Parklardan göl manzarası harika vitrinler saat ve çikolata dolu

Diş hekimi Engin Ersöz, yedi yıldır eşi Funda Ersöz’le dünyayı geziyor. Yılda iki ya da üç kez yurtdışına çıkıyor, çok yer görmek yerine bir şehri mümkün olduğunca derinlemesine keşfetmeyi tercih ediyor.

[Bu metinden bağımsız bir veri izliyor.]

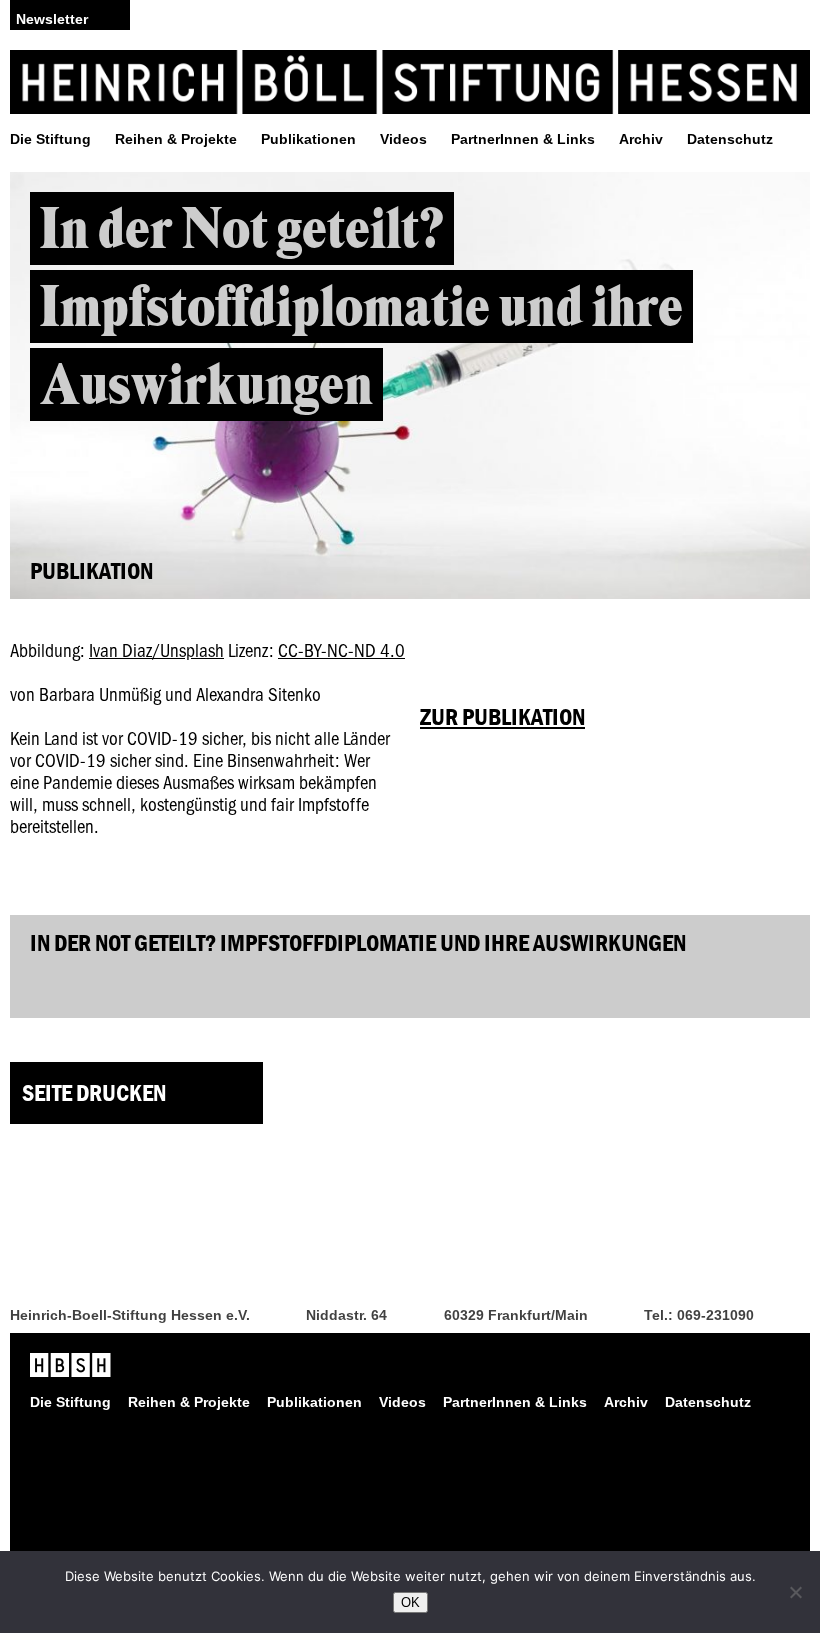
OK (410, 1602)
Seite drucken (94, 1092)
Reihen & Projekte (176, 139)
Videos (403, 139)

Dönüşte izlenimlerini, fotoğraflarını internette yayımlıyor. Geçen kış İtalya-İsviçre arasındaki Como Gölü kıyısındaki Lugano’ya gitti. Engin Ersöz, kentin bir günde gezilebileceğini söylüyor. "Euro’ya geçildiği halde hálá Frank kullanan, dil olarak hem Fransızca hem İtalyanca’nın konuşulduğu, kafa dinlemek için ideal bir şehir" diyor.

Doç. Dr. Engin Ersöz (41) ve Dr. Dt. Funda Ersöz (41) tam anlamıyla gezgin. Ankara Üniversitesi Tıp Fakültesi Diş Hekimliği bölümünde çalışan çift tüm izinlerini seyahat için kullanıyor. Başlıca seyahat alışkanlıkları, kısa zamanda çok şehir gezmek yerine tek şehre uzun zaman ayırıp, iyice öğrenmek. Ankaralı Doğa Gezginleri ve Ankaralı Gezginler gibi seyahat gruplarına da üyeler. İkilinin seyahatleri eskiden daha kısayken artık en az 10 gün sürüyor.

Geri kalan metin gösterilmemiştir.